[SELECTED EXCERPT]:
'''

Dir: Ridha Behi. Tunisia-France. 2002. 89mins.
One of the few really pleasant surprises at this year's Venice Film Festival, The Magic Box is a small but likeable Tunisian drama that recycles the Nuovo Cinema Paradiso theme without appearing derivative. It was snapped up by Norway's BV International after its out-of-competition world premiere on the Lido, and is expected to attract interest at MIFED next month. Although the film's lack of dramatic development will frustrate some audiences, the story is sufficiently engaging, and sufficiently engaged - as a reflection on various types of culture clash - to escape the Paradiso schmaltz trap. This $2.5m production should turn out to be that rare thing: a North African film that garners international arthouse distribution across a raft of territories.

'''

[PROBLEMS TO SOLVE]:
• 1. Reproduce the passage from the review of The Magic Box that begins at the words "One of the few" and stops after the words "raft of territories.".
• 2. Continue the review of the Tunisian film The Magic Box from where it stops.

[DATASET EXCERPT]:

'''

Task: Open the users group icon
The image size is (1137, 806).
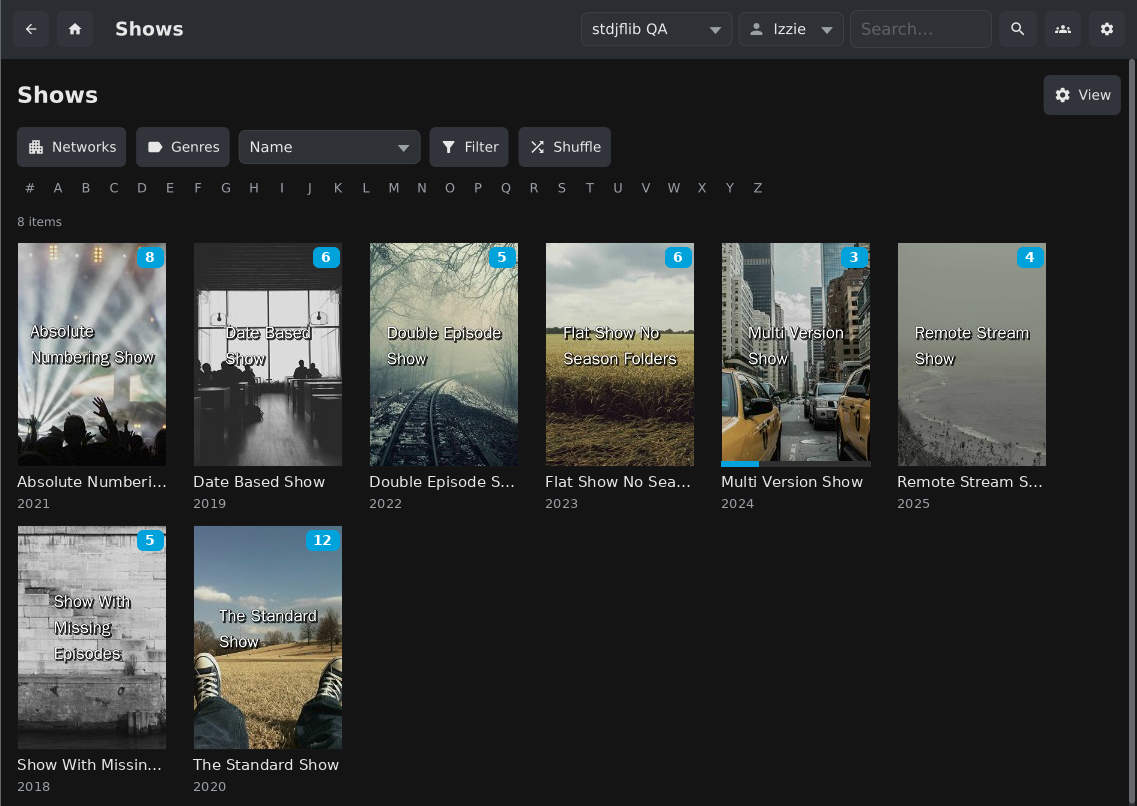Action: click(1062, 29)

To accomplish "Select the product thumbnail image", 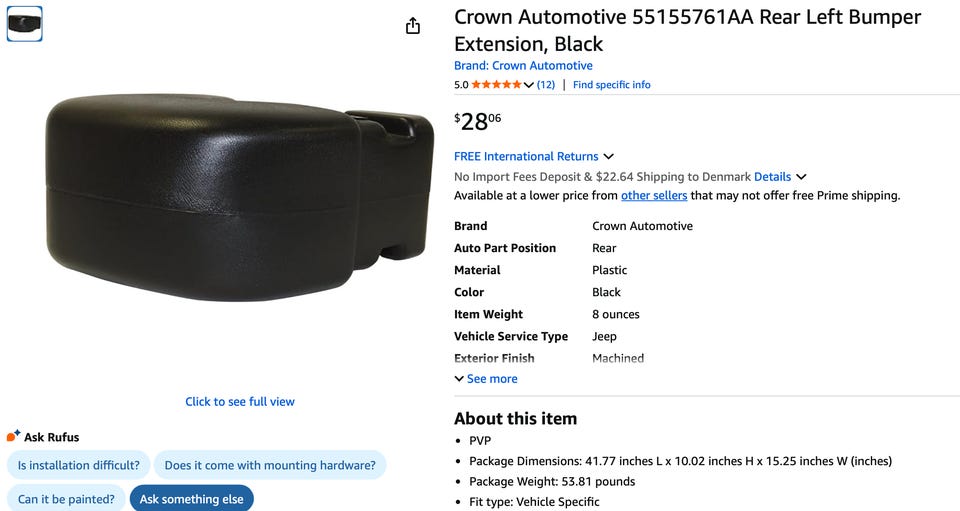I will (25, 24).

'''

[WRITTEN ANSWERS]:
• 1.
One of the few really pleasant surprises at this year's Venice Film Festival, The Magic Box is a small but likeable Tunisian drama that recycles the Nuovo Cinema Paradiso theme without appearing derivative. It was snapped up by Norway's BV International after its out-of-competition world premiere on the Lido, and is expected to attract interest at MIFED next month. Although the film's lack of dramatic development will frustrate some audiences, the story is sufficiently engaging, and sufficiently engaged - as a reflection on various types of culture clash - to escape the Paradiso schmaltz trap. This $2.5m production should turn out to be that rare thing: a North African film that garners international arthouse distribution across a raft of territories.

• 2.
The story centres on Raouf (Kechiche), a filmmaker from - as the script has it - 'the south' (in this case, Tunisia), who has been asked by a 'northern' (in this case, French) production company to make a film about his childhood love of the movies. In between working on the script, the director - a product of Tunisia's educated, well-travelled, French-speaking elite - argues with his French wife (Basler). Despite having married for love, she but has never accepted, nor been accepted by, her husband's native land, and who has turned to drink as a means of escape. These scenes of present-day cross-cultural angst are spliced in with the long flashbacks to Raouf's childhood in late 1950s Kairouan that provide the film's most rewarding moments.
Here too there is a clash, but of another kind: between the rigid Islamic moralism of the child's father (Bouchnak) and the daringly Western attitudes of his rakish maternal uncle, Mansour (Rostom).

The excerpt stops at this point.